Outline
Message claims that an attached image depicting a picture of a fly etched into the porcelain of a urinal at Amsterdam’s Schiphol Airport shows a technique implemented to improve the aim of men visiting the facilities there.
Brief Analysis
The information in the message is true and the image is genuine. The fly in the urinal technique has indeed been used at Schiphol Airport and other locations. The idea has been around for a number of years.
Example
Subject: Fly in the Toilet
When my friends hubby went to the men’s room in the Schiphol Airport located in Amsterdam, he saw a fly and did his best to ‘wash’ it down the drain….but failed. He figured the fly had super glue foot pads !!!
Now he knows why it was there!
Who says you can’t potty train a man?
The image caption reads:
In Amsterdam, the tile under Schiphol’s urinals would pass inspection in an operating room. But nobody notices. What everybody does notice is that each urinal has a fly in it. Look harder, and the fly turns into the black outline of a fly, etched into the porcelain. It improves the aim. If a man sees a fly, he aims at it. Fly-in-urinal research found that etchings reduce spillage by 80%. It gives a guy something to think about. That’s the perfect example of process control.
Detailed Analysis
According to a message that has circulated in various forms for several years, an image that comes with the message depicts a urinal with a fly etched into the porcelain of the bowl.
The message claims that the fly etching was placed in such a strategic position as a means of improving the aim of the urinal’s users, thereby significantly reducing spillage and keeping the facility cleaner. The idea is that men using the urinal will almost instinctively aim at the fly with the intent of washing it down the drain and, as a result, spillage caused by poor aim and inattention will be curtailed. The message notes that the picture of the urinal fly was taken at the Schiphol Airport in Amsterdam, Netherlands.

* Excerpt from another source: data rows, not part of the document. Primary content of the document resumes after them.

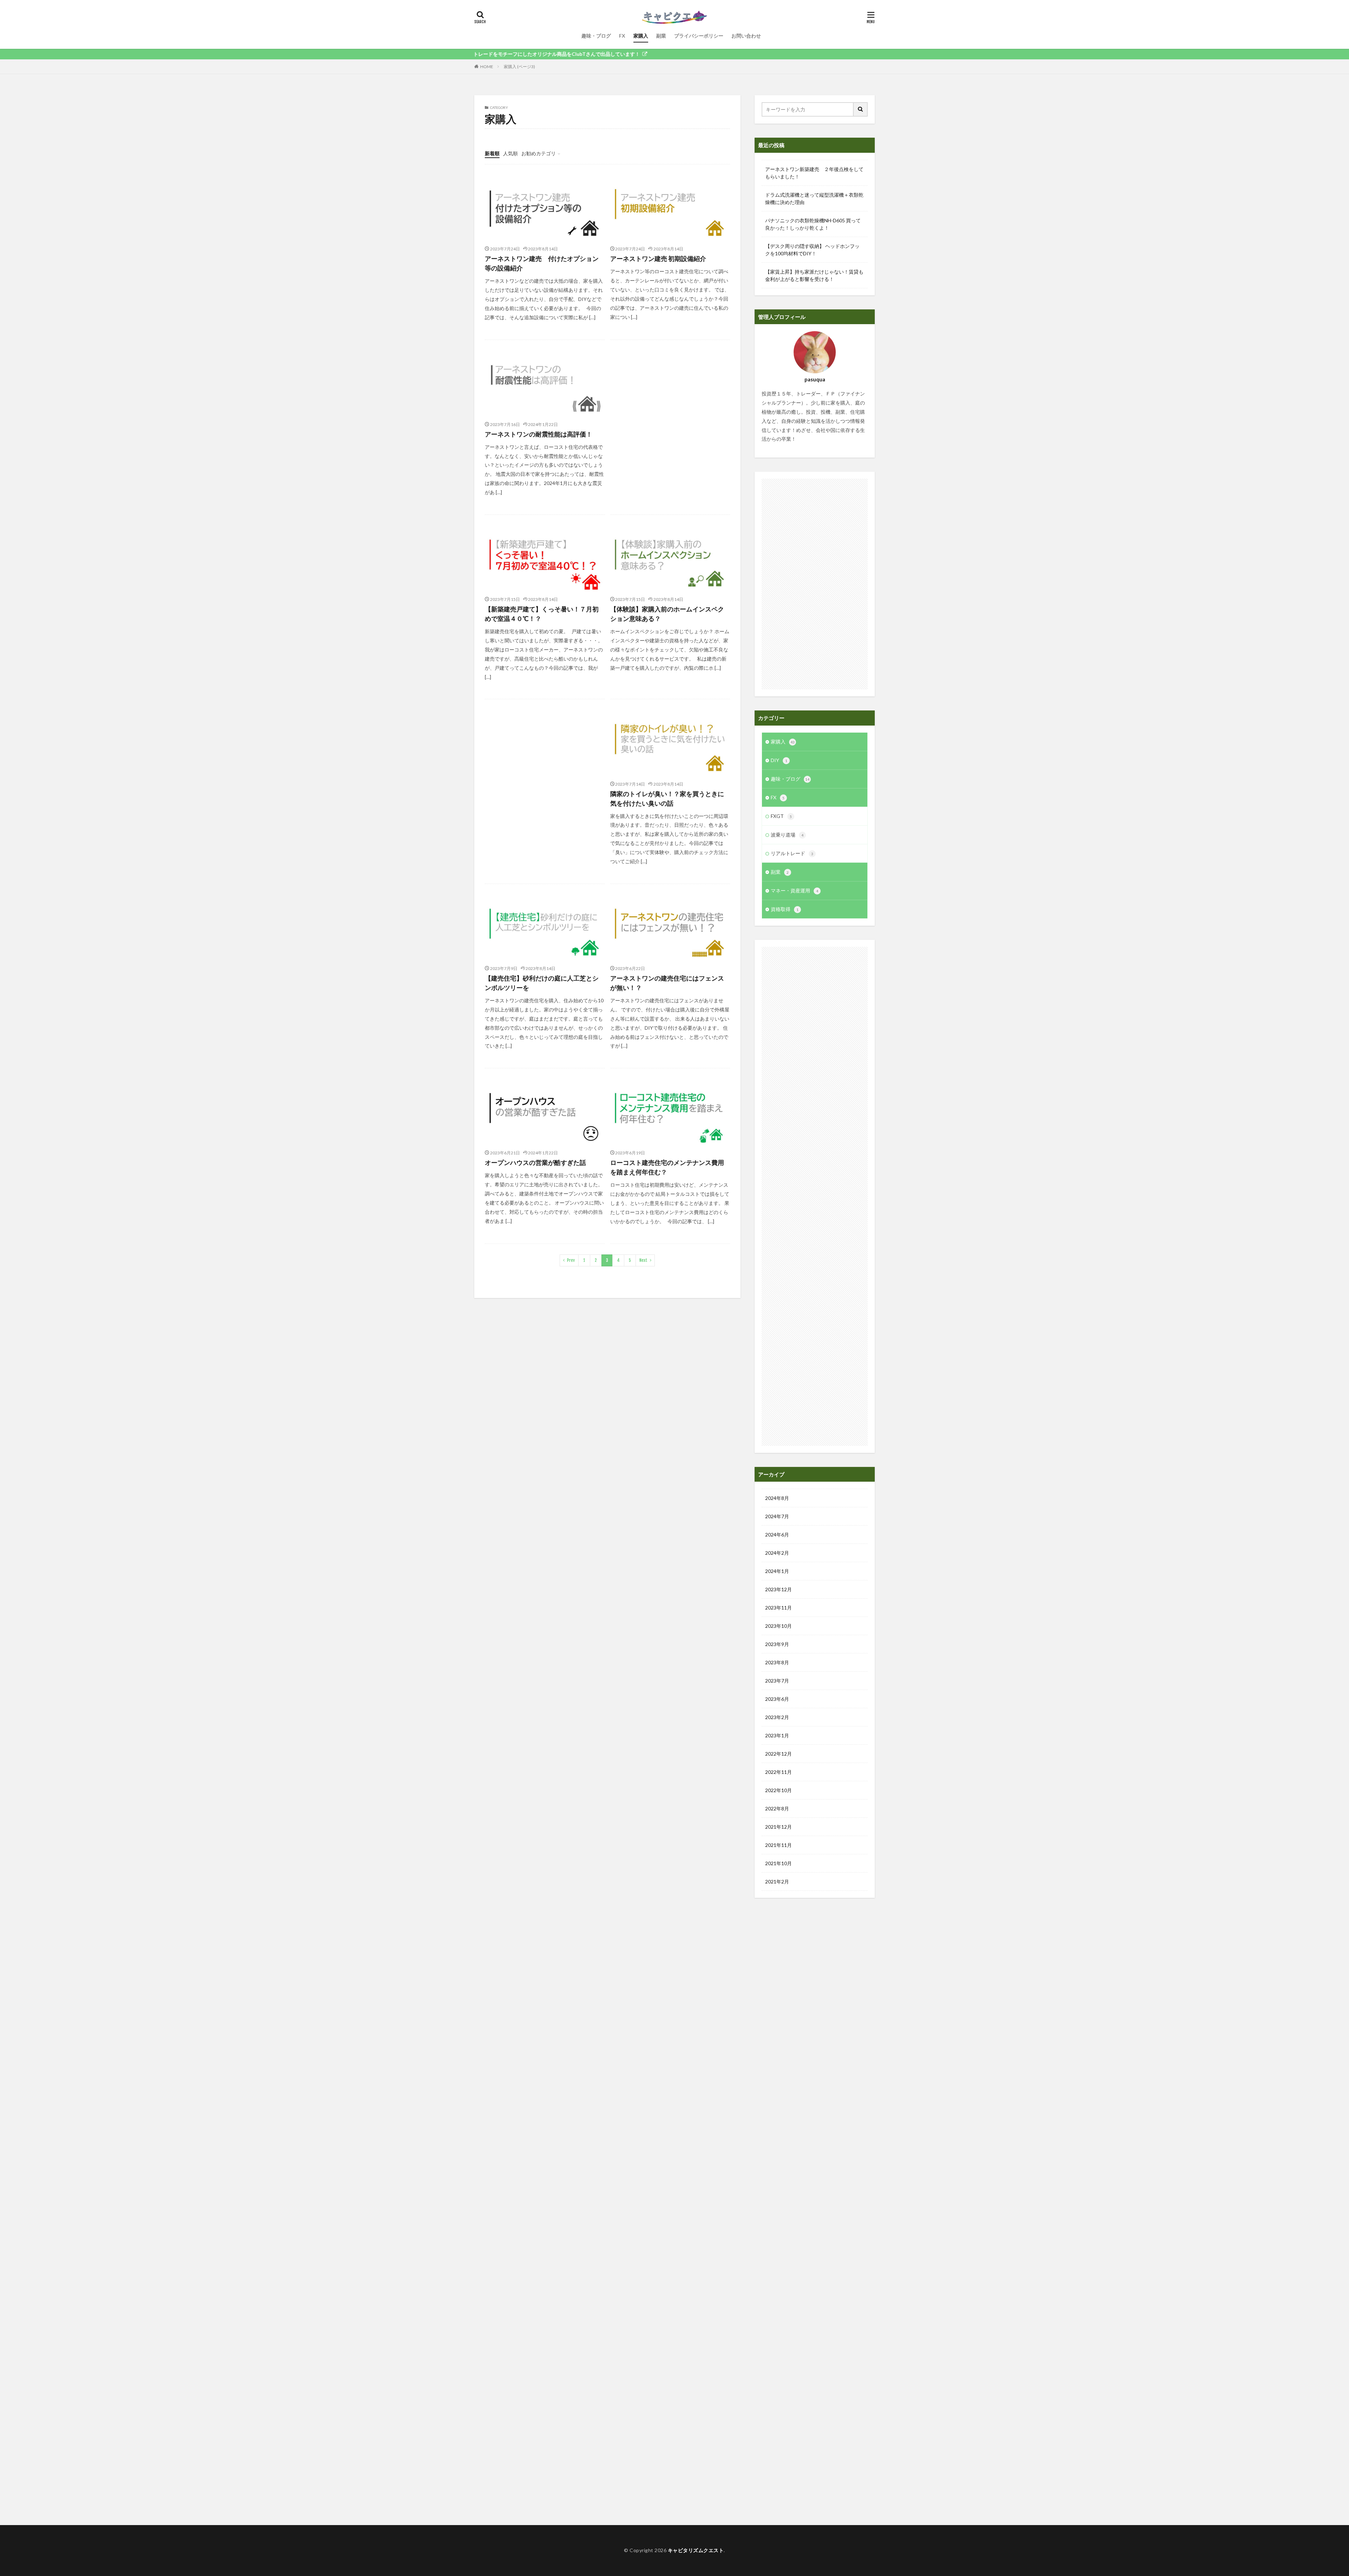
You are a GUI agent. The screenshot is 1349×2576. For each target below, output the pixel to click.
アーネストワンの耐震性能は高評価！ (538, 434)
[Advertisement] (670, 417)
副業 (661, 36)
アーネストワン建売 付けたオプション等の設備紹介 (542, 263)
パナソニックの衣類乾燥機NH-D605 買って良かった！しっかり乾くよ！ (813, 224)
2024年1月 (777, 1571)
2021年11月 (778, 1845)
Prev (571, 1260)
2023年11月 (778, 1608)
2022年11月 (778, 1772)
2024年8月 (777, 1498)
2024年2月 (777, 1553)
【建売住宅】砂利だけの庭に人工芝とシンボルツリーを (542, 982)
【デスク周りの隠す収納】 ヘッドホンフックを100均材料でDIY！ (812, 249)
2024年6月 (777, 1535)
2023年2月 (777, 1717)
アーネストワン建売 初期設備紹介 (658, 258)
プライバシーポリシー (698, 36)
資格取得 (785, 909)
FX (622, 36)
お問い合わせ (746, 36)
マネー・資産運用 (794, 890)
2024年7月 (777, 1516)
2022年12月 (778, 1754)
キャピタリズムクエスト (696, 2550)
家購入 (640, 36)
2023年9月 (777, 1644)
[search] (861, 109)
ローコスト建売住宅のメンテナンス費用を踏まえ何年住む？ (667, 1167)
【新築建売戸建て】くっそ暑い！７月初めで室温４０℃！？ (542, 613)
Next (643, 1260)
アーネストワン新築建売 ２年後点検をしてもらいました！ (814, 172)
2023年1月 (777, 1735)
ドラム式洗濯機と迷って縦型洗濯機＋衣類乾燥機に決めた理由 (814, 198)
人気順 (510, 153)
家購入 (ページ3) (519, 66)
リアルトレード (792, 853)
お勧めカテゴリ (538, 153)
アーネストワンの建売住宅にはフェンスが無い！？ (667, 982)
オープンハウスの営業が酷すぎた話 (535, 1162)
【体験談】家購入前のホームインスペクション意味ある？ (667, 613)
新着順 (492, 153)
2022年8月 (777, 1808)
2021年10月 (778, 1863)
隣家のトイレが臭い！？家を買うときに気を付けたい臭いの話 (667, 798)
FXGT (781, 816)
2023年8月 (777, 1662)
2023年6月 (777, 1699)
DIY (779, 760)
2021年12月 (778, 1827)
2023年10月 (778, 1626)
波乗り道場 (787, 835)
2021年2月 (777, 1882)
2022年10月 (778, 1790)
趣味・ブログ (596, 36)
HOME (486, 66)
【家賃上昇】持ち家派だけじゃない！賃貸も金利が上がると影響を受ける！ (814, 275)
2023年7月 (777, 1681)
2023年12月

The information in the message is true. Images of flies are indeed included on urinals at Schiphol Airport and have also been reported at various other locations including, Munich airport in Germany, Changi Airport in Singapore, and JFK Airport in New York City. Many other photographs of the Schiphol Airport urinal flies are also available online.
Toilet fly stickers are also for sale via various websites for use at home or in public toilets. One such site, “Toilet Marksman” notes in its fly sticker description:
Our fly sticker in the urinal has been sold worldwide to thousands of homes, offices, bars, restaurants, schools and more. The reason our urinal fly is proving to be so popular is because it works! We receive lots of kind emails thanking us for our urinal fly and how it has really helped clean up a bathroom.
A May 2003 article discussing urinal aiming issues published on The Straight Dope website notes:
Give men something higher to shoot for. Now we’re talking. Gary tells me that management at the international terminal of New York’s Kennedy airport specified that the image of a black fly be printed on the porcelain at the center of the back wall of every urinal. When given a target, it seems, men instinctively aim at it. The fly was originally introduced at the Schiphol airport in Amsterdam, where it supposedly reduced spillage by 80 percent.
And in the 2003 book, The Human Factor which provides an interesting look at the widening gap between people and technology, author Kim J. Vicente explains:
Years later, I learned of a creative design that took the idea of a user-friendly urinal one step further. If you go to the men’s washrooms at the Schiphol airport in Amsterdam, you may notice that there’s a fly in the urinals. So what do you think most men do? That’s right, they aim at the fly when they urinate. They don’t even think about it, and they don’t need to read a user’s manual; it’s just an instinctive reaction. The interesting feature of these urinals is that they’re deliberately designed to take advantage of this inherent human male tendency.
The fly isn’t really a fly. It’s a drawing of a fly, permanently etched onto the porcelain. And the etching isn’t placed in just any old location on the urinal. On the contrary, it’s been strategically etched into the “sweet spot” of the urinal, the point of curvature that minimizes splash back. (‘The Human Factor’, 2003, Kim J. Vicente, Routledge, pp 85, 86)
Some reports indicate that the fly-in-the-urinal idea was conceived by Dutch maintenance man Jos Van Bedoff. During his time as a soldier, Van Bedoff reportedly noticed that the placement of small red dots in barracks urinals seemed to cut “misdirected flow” significantly. Decades later, Van Bedoff suggested the idea to the airport board of directors – using fly images rather than red dots.
Interestingly, some 19th-century British chamber pots and urinals also featured insects, mostly bees, etched into their surfaces. However, it is unclear if the purpose of these bee images was actually intended to improve aim. It may have been just decoration or even intended as something of a humorous play on words.
Some commentators have noted that the Latin for “bee” is “apis”, hence a chamber bot with a bee picture might be considered “apis pot”. (Many educated Victorians were likely to be familiar with Latin words and phrases).
Of course, without access to concrete data, which I’d suggest is probably a little hard to come by, it’s hard to ascertain for sure if the “fly in the urinal” technique does really reduce mess by 80%.
But, from a male perspective, I’d suggest that the idea really is likely to work as described more often than not.